The Wyss Institute for Biologically Inspired Engineering launched in 2009 as a $125 million gift by Hansjörg Wyss to Harvard University--the largest single philanthropic donation in its history. The overarching goal of their human organs-on-a-chip project was to eventually replace animal models with a device to model human diseases.
Inflammatory bowel disease (IBD) is caused and worsened by a combination of the gut's bacteria known as the microbiome, intestinal epithelial cells, immune cells and the gut's natural muscular movements. Until now, our knowledge of the disease and drug development has been lacking due to the difficulty in reproducing these contributing factors in the lab.
The team, led by the founding director of the Wyss Institute, Donald Ingber, and a faculty member, James Collins, published their work in the Proceedings of the National Academy of Sciences.
The human gut-on-a-chip was first developed at the institute in 2012 and comprises a clear flexible polymer the size of a computer USB stick. The device contains a hollow channel to mimic a tiny section of the gut, which the researchers say allows the physical structure, microenvironment and fluidic movements of the human gut to be recapitulated in the lab.
They report that intestinal cells and living microbes from a normal and diseased human gut can be co-cultured for up to two weeks, providing sufficient time to understand the pathology of IBD.
"The discovery of the microbiome and its significance represents a huge paradigm shift in our understanding of human health--there are more microbes living on us and in us than our own cells," Ingber said. "Until now, use of traditional culture methods and even more sophisticated organoid cultures have prevented the microbiome from being studied beyond one or two days."
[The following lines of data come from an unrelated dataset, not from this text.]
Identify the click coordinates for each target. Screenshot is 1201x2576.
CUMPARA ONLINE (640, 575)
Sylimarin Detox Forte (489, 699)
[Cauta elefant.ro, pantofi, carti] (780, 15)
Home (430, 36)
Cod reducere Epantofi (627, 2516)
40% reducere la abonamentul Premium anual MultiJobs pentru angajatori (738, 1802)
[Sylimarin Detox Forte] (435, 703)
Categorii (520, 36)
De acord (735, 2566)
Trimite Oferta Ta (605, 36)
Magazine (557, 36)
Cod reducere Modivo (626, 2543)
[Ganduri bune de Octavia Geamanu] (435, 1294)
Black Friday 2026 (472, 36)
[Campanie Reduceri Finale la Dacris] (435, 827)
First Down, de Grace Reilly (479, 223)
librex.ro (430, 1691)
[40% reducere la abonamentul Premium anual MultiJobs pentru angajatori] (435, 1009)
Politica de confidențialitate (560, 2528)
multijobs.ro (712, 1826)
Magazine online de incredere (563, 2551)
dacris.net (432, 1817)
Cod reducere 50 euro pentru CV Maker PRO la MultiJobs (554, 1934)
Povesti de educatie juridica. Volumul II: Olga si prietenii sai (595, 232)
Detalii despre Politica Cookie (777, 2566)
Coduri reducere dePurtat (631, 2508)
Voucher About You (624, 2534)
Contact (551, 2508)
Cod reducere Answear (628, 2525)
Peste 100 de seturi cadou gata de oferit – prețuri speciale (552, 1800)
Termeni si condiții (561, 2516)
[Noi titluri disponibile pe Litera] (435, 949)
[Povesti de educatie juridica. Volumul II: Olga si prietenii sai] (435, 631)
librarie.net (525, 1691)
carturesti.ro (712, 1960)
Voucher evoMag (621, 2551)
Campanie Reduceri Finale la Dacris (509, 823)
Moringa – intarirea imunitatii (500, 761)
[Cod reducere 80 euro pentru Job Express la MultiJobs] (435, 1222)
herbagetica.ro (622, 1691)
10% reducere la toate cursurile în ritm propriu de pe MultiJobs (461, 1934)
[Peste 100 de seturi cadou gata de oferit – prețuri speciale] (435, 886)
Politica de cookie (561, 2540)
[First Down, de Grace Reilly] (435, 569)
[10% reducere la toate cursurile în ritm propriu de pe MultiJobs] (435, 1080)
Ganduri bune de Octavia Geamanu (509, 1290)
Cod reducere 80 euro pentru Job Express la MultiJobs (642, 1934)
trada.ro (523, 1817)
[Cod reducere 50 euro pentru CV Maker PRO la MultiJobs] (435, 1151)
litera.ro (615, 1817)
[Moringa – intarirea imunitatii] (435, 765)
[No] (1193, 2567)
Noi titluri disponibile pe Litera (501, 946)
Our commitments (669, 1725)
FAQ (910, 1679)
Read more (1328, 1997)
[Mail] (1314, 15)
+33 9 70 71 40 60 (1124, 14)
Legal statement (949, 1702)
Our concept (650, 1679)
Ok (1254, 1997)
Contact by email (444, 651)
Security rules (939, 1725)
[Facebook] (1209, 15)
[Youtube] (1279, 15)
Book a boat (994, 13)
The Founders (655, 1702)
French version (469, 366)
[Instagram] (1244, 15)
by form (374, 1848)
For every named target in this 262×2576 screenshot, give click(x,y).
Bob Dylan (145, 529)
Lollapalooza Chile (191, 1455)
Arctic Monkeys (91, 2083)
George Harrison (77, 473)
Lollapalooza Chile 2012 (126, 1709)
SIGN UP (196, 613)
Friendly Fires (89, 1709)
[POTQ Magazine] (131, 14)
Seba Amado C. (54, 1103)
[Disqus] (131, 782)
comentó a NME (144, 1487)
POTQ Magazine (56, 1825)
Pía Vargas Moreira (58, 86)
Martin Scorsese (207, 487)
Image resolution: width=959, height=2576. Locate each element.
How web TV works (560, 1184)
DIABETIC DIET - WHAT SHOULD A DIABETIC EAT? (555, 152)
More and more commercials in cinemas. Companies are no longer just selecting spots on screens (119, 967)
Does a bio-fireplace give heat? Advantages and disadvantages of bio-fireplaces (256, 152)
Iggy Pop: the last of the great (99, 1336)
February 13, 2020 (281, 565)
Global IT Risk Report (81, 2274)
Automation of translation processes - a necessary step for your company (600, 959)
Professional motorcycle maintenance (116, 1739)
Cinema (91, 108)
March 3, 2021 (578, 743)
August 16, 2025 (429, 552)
Collins adds: "There is much to be learned about IBD, as well as how antibiotics impact the microbiome. This technology enables one to study in an isolated and controlled manner the complexity of the microbiome and the role different microbial species play in health and disease. It is therefore a highly valuable platform for discovery and clinical translation efforts."
Two findings have already sprouted from the technology--they've found four inflammatory proteins called cytokines to be produced together in the IBD model, creating inflammatory immune responses that may be responsible for damaging the bowel. With their gut-on-a-chip they also found that an absence of the natural muscular (known as peristaltic) movements of the bowel could create an overgrowth of bacteria--potentially explaining why after intestinal surgery IBD patients develop bacterial overgrowth when their normal peristaltic motions are delayed.
In the era of precision medicine, this may represent a significant finding to understand more about gut health and disease as well as testing drugs for more personalized medicine.